| Written exercise |
Pick up the forum thread about a commuter train hitting a flatbed and continue it after its final post.

----- Document excerpt -----

How was your commute? My train hit a flatbed

I was on the head-end car of this.

I’m fine and not one of the 20 treated with minor injuries.

I’m glad you’re fine.

AFAIR this is the second traincrash by a QT3 regular, which proves that trains are really dangerous and we should all drive or fly to work (one regular at the pub I used to work communted to the roof of his office every morning in his personal chopper - that’s what I’m trying for at my next wage renegotiation)

Yikes! Glad you’re ok.

As of next monday, my commute will be getting out of bed and walking 15 feet to the computer. This suits me just fine.

Lucky. By the time I walk through the living room and go downstairs into the basement, I probably have to go 75 feet.

If I had to endure that, I’d probably crash into the dog.

Maybe I should leave the laptop on the bedside table, just to be safe… :)

Hey, I’ve had that commute for the last 2 years. It’s not too shabby. You’ll think it’s all roses until you realize you haven’t been out of the house for 4 days in a row. Just be careful of that situation, and you’ll be fine.

----- Material shown -----

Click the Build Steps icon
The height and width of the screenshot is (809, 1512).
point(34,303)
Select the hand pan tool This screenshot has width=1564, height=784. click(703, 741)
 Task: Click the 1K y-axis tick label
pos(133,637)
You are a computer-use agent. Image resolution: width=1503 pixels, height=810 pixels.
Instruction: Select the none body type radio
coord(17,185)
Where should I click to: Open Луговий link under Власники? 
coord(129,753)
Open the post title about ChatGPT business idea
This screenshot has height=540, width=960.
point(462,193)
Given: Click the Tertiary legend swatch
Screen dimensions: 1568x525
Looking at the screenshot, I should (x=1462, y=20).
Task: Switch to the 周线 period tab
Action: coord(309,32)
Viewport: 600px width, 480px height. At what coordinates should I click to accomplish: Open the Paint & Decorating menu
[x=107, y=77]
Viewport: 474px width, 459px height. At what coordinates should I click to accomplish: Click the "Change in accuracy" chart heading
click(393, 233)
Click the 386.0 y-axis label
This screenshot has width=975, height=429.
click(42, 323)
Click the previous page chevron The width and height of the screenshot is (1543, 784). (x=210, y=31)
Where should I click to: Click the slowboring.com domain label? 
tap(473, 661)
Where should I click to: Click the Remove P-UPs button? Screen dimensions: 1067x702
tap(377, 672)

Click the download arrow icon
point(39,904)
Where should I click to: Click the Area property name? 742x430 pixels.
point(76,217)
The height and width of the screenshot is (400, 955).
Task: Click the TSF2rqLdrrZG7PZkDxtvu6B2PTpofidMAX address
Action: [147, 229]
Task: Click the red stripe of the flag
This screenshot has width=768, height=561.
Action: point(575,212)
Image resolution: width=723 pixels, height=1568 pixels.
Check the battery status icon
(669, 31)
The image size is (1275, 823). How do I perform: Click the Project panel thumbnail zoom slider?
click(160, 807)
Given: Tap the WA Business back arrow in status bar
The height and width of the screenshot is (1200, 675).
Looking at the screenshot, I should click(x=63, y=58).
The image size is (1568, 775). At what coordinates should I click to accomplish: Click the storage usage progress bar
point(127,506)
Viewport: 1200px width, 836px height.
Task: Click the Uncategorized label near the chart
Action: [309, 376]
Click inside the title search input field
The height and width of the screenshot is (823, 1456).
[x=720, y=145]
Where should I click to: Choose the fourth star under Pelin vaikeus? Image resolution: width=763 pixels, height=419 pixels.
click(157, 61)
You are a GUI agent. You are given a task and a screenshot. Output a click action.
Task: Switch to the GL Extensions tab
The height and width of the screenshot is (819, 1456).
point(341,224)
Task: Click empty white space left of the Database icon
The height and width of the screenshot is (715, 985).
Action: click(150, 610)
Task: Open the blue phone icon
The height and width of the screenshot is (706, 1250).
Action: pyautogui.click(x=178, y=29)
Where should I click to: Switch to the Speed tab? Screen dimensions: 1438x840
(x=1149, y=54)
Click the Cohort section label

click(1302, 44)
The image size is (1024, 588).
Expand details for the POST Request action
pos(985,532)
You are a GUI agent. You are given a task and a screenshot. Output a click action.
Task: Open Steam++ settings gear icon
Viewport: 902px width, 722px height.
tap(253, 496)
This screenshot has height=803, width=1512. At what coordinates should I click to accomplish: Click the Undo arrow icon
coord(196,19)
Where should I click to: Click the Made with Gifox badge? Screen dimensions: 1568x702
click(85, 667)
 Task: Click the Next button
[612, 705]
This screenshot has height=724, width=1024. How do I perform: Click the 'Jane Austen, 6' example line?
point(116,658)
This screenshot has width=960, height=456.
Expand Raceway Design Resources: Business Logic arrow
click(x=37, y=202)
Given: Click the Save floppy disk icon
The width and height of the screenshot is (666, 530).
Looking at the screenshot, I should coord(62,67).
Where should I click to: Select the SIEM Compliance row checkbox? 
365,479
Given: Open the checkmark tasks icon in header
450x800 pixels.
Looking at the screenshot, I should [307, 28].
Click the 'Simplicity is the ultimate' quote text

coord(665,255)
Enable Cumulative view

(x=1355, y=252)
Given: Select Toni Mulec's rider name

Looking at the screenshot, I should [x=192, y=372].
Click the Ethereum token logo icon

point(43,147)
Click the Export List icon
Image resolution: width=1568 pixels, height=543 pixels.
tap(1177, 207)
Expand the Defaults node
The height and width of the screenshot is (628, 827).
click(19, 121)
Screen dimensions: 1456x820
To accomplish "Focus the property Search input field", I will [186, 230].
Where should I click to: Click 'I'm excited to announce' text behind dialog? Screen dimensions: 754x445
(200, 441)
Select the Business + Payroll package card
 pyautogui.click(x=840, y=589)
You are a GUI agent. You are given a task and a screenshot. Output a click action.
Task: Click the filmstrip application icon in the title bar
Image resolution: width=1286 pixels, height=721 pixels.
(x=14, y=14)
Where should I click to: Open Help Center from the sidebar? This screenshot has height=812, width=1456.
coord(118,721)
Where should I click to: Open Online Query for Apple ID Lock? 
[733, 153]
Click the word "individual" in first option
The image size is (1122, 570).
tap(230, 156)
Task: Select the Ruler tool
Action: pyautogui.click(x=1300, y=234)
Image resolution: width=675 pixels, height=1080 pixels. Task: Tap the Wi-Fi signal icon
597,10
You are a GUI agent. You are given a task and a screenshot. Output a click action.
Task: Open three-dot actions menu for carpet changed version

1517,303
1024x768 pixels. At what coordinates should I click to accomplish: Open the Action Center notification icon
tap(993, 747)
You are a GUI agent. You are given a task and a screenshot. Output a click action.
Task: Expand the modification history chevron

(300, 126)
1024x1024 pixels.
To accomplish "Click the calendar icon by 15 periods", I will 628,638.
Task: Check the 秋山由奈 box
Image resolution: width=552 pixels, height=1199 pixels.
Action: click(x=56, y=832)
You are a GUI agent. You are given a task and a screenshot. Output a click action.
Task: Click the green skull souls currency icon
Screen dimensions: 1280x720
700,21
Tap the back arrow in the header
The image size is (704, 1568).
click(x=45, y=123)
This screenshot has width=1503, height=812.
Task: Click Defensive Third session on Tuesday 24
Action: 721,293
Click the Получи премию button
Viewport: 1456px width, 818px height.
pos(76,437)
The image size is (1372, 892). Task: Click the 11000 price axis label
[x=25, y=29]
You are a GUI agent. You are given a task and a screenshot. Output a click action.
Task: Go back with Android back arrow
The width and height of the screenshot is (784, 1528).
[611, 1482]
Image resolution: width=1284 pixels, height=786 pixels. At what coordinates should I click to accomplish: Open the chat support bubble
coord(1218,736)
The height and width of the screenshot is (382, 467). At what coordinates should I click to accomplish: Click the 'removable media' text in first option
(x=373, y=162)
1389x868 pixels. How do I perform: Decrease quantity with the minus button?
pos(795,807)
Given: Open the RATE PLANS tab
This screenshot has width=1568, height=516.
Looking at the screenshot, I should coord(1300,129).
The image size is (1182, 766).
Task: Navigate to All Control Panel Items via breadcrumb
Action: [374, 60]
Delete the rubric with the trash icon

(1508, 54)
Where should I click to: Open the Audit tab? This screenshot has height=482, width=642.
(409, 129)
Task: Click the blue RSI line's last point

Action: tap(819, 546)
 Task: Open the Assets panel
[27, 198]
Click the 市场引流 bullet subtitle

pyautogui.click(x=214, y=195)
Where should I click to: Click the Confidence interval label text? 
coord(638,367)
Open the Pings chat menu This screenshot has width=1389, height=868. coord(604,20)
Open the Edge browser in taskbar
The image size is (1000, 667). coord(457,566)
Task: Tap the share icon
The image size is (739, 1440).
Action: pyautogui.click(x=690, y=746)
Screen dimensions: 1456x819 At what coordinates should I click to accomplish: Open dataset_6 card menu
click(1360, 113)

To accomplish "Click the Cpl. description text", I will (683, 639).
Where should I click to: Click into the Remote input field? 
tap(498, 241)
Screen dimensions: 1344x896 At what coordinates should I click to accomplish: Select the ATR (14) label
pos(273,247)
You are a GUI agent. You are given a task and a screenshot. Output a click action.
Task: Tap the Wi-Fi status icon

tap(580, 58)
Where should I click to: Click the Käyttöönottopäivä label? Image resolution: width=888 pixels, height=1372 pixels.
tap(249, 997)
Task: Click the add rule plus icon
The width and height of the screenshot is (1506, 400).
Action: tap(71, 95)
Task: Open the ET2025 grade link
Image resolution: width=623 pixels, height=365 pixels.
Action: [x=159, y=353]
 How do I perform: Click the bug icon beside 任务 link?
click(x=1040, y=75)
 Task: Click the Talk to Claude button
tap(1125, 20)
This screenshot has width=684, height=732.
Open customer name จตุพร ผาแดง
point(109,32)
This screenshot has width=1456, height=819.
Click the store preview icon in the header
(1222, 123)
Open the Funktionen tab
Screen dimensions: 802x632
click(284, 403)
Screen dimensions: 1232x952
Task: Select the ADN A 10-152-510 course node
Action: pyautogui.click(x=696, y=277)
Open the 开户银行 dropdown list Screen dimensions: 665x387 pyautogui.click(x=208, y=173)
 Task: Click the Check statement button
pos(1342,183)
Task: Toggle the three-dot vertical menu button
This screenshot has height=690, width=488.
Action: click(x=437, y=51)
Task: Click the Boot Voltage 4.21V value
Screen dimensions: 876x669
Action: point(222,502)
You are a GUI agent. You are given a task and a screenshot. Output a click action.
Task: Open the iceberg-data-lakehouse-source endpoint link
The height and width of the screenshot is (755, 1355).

-----

| Final result |
On topic, I was also in train crash in Stamford, CT once on my way home from my job in Manhattan. Unlike your crash, it was an individual trying to commit suicide rather than just an oversight with some construction equipment. Unfortunately, the individual in question didn’t realize that the Metro-North line through Stamford runs, at most, at around 30mph, and as close as he was to the station, it was down to nearly 15mph when it connected with his SUV. Still damaging enough to the car that the whole train felt the impact, and I nearly dropped my laptop. They hustled us all off the train into buses, and got us to our correction stations. The guy survived, got charged with all sorts of things, and went to jail.

Could you be…Unbreakable!

You are a superhero!

Glad you’re ok. I wish St. Louis actually had a train system that usable for more than a narrow section of the city - we have a light rail, but it only serves a narrow strip of locations. It’s cars or buses for us, and the buses can be a pain too.

Best excuse for being late to work EVAR!

Even better with no injuries.

Yikes. Good to hear you’re OK. You owe a lot to the alert engineer that hit the brakes early, hopefully he’s OK too.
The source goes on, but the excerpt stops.